India is full of "what the..." moments. My most recent was when I was walking back from the Children's Home I work at when a strange man hauled off and hit me on the arm with a bag of vegetables. What? Or it's more difficult to get the paperwork to leave the country than it is to get into it. Huh? Or climbing a lovely mountain only to find a vendor selling the chance to shoot BBs at soda bottles once the view got old. Say what?

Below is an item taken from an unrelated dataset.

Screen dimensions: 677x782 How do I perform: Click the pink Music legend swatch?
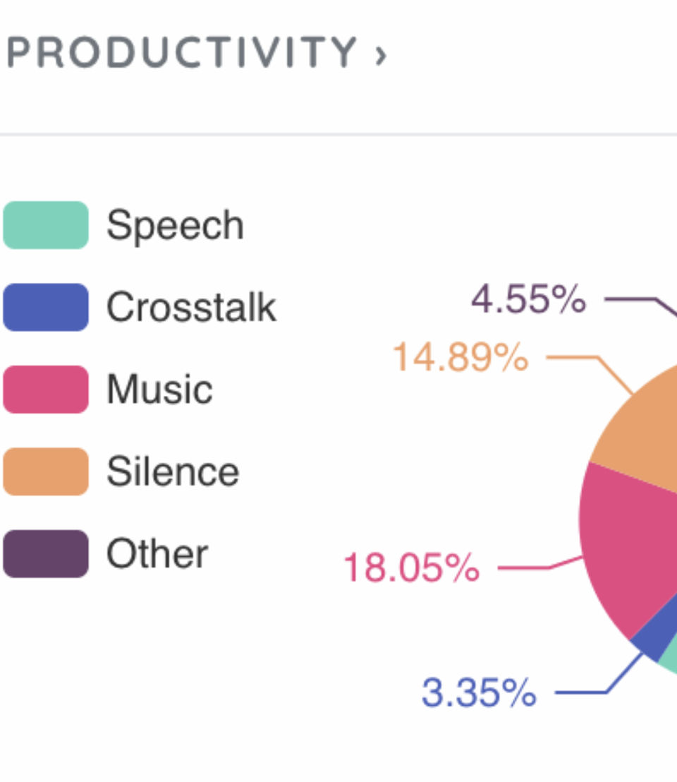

Some of them aren't always funny, though. For instance, the most common "what the" feeling I have is about children. Indian children seem to be nailed to opposite ends of the childhood spectrum. They're either insanely pampered and can therefore look forward to a future as a totally obnoxious human being...or they spend every moment from the time they can walk desperately struggling not to starve to death. Dirty children forced to beg on the streets become dirty young people carrying their younger siblings around to beg once they're no longer "cute,” then are married off to some stranger in order to repeat the cycle of poverty and hopelessness. It is so DAMN HARD. It seems there are so few kids who have what I in all my arrogance would term a solid normal childhood...you know, where you're loved and fed but not given so much attention as to ruin you. And after spending so much time trying to plug up the cracks in the systems so kids can change their future in America...it's even more galling to see that the systems here don't have cracks...because many of those systems just don't exist or are so confusing that they're nearly impossible to navigate. When your country holds a 6th of the world’s population, over a billion people...it seems to be nearly impossible to look after any of them..not enough money, even though to be rich in India is to live in a luxury I've never seen anywhere else.

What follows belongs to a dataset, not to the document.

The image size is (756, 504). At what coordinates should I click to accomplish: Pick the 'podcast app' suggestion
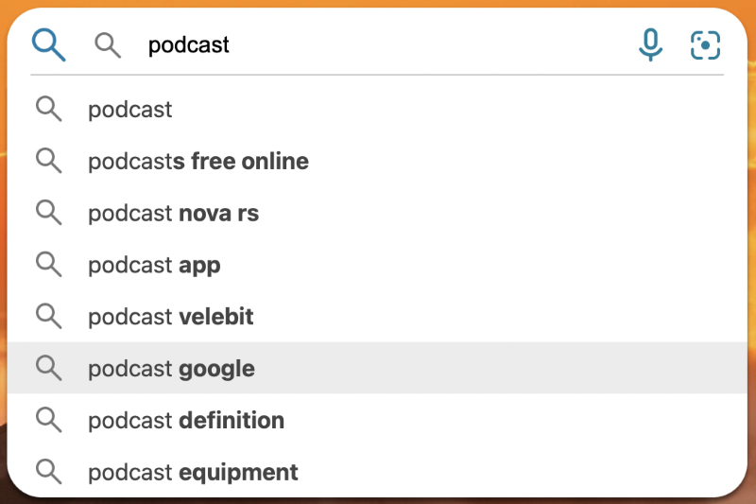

All the foreigners in India are always rejoicing in how cheap life is here. You can get great things, great luxury services, for incredibly small amounts of money. But life is cheap in more ways than one. Life is cheap because so few seem to value it in other people. Even people I volunteer with, ostensibly kind and honorable citizens, will holler at the busboy or the driver for no apparent reason, as if the nature of their job determines the worth of their life. I was in an auto rickshaw coming home to the university, and we almost hit an old woman. She jumped out of the way...right into the path of a motorcycle which hit her with the worst sound I've ever heard. The basket of grain she was carrying (this was not a rich woman wandering around in the middle of the night I can assure you) scattered all over the road, mixing with the headlight of the motorcycle as it lay on top of her, still running.

And the auto rickshaw driver Wouldn't. Even. Stop. He wouldn't stop. I was screaming at him in my angriest Hindi, then switched to English because I didn't know how else to express my horror anymore. And he wouldn't stop. Later, my friends explained to me it was probably because of what would follow a scene like that---the driver of the motorcycle would probably get beaten up, even though it wasn't really his fault, and there would likely be a riot. I never found out, because the death of a poor working woman in the middle of the city was not enough to make the news.

Sunday, February 10, 2008

Pop Quiz #1




One of the side effects of studying English in India, aside from various gastrointestinal disorders, is a growing inclination for outlandish and mildly literary statements and a compulsion to phrase observations in the form of test questions.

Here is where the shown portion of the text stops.